De tal modo, te presento
un libro en que he tratado de escrutar las criaturas de Leonel Cobo Imas en el
intento de este de convertir en placer los tormentos de la existencia, en
guateques los velatorios, en carcajadas los gritos desgarradores, en coitos
placenteros las muertes súbitas, en arroyos salvadores de piernas-senos-glúteos
miradas brujas las pobres hechiceras achicharradas en la hoguera de la
existencia humana… en jolgorio la incomunicación oficial y en algo creíble la comunicación social en
estos extraños tiempos del caimán que tenemos fondeado. Del intento de promover
el sacar a flote el reptil te estoy hablando, y de ahí el maridaje
pintura-soneto, donde el arte menor y mayor
—sonetillo, soneto
inglés o dialogado, polimétrico o alejandrino— y a veces la
irrupción clandestina de alguna décima, se diluyen en los óleos y lienzos, en
los colores y en las imágenes poéticas de un pincel que en medio de la gran
tormenta que es la existencia humana, inventa día a día la alegría, y a ratos
no es otra cosa que un sorbo del vino alegrador… el mosto alborotador que fluye
por el río de un tiempo en que cruzarse de brazos, escribir o pintar huyendo de
la posibilidad de buscarnos problemas, es una asistencia al dios del egoísmo y
al duende de la mediocridad… cuyo acto de idolatría el evangelio del futuro no
nos perdonaría como artistas, y quedaríamos ahogados en el río del tiempo.
José
Luis Riverón Rodríguez
Vino Amigo, isla olvidada y techo
de tormenta
Yo la piedra más baja, tú el mejor arquitecto.
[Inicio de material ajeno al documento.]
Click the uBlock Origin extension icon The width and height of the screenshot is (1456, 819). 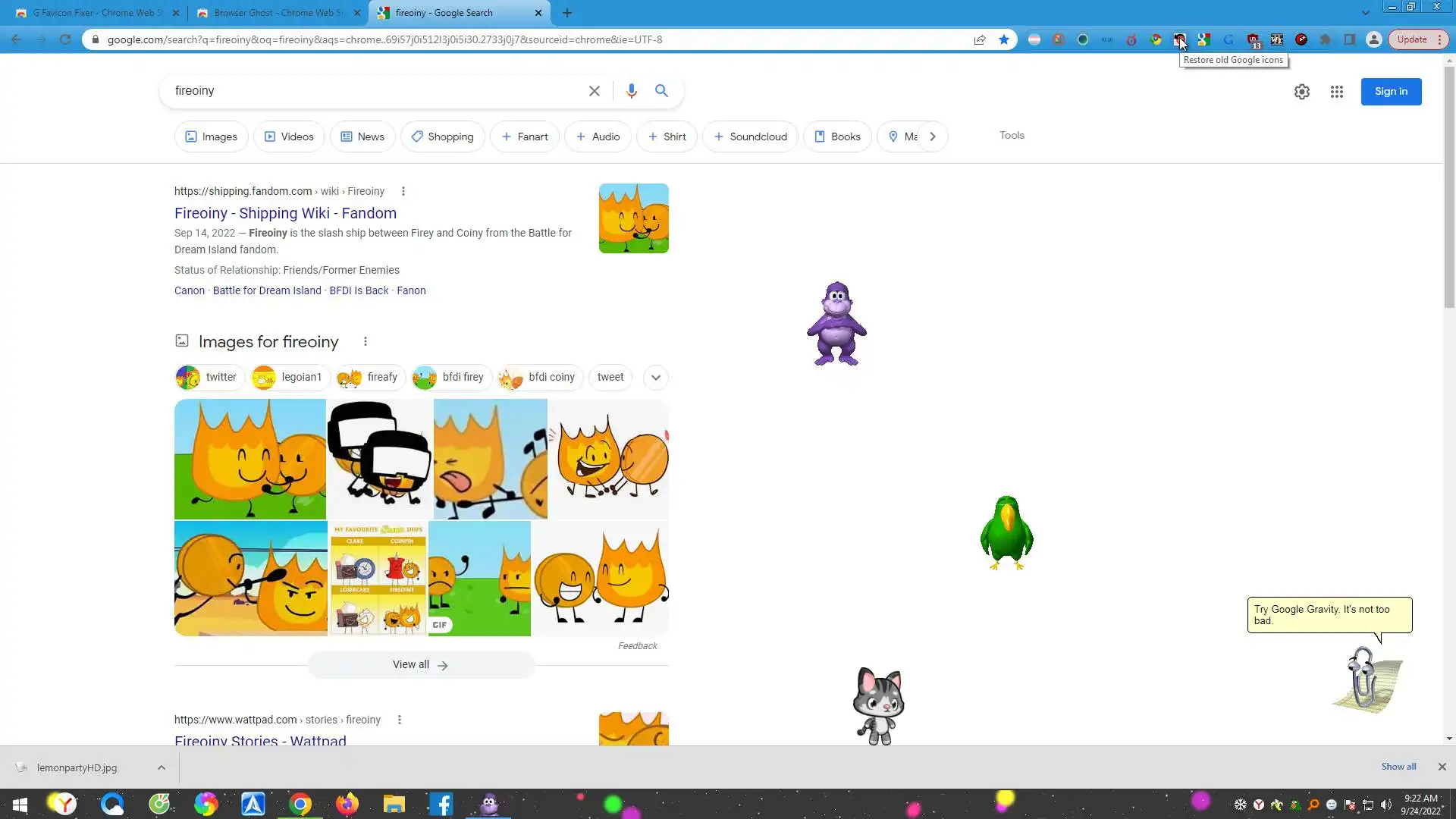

Yo isla sin melodía, tú músico brillante.
Yo no encuentro el amor, tú amando a cada instante.
Yo solo humilde orquesta, tú importante concierto.
Yo la palabra torpe y el camino incorrecto.
Tú la palabra sabia y el sendero constante.
Tú realizando sueños de soñador perfecto.
Y yo islote sin sueños, barca sin navegante.
Yo pidiendo señales para ver si te creo.
Yo que un cielo agresivo sobre mí siempre veo,
mientras tú permaneces doctamente invariable…
Tú que enraízas el mar, yo que arraigo muy poco,
no merezco tu ayuda ni tu aliento tampoco.
José Luis Riverón Rodríguez, Güines, 1964. Licenciado en Estudios Socioculturales, ha alternado la docencia con los medios de comunicación durante años. Es asesor literario del municipio Güines. Ha publicado con Lantia y Samarcanda y el sello Guantanamera en España Entre dos polvos (cuentos eróticos), Los rehenes de la nostalgia (cuentos) y la novela Vals del animal. Con la Editorial Primigenios de Miami ha publicado: La corte de los lobos (narrativa), Aquellos ojos verdes (novela), La virgen sumergida (novela sobre la desaparición de Playa Rosario), Como arrullo de tórtolas (poesía), Levitas del siglo XXI (ensayo), los libros de cuentos infantiles NoSéDónde y el País de las Cosas Perdidas y El reino perdido de La Zapatucia, y los humorísticos De picha, y señor mío, y Cosa más grande la vida (homenaje a Leopoldo Fernández, Trespatines) y el programa radial La tremenda corte, ubicado este último entre los más vendidos en Amazon. También Por el camino verde, una aproximación en décima a la obra de un joven pintor.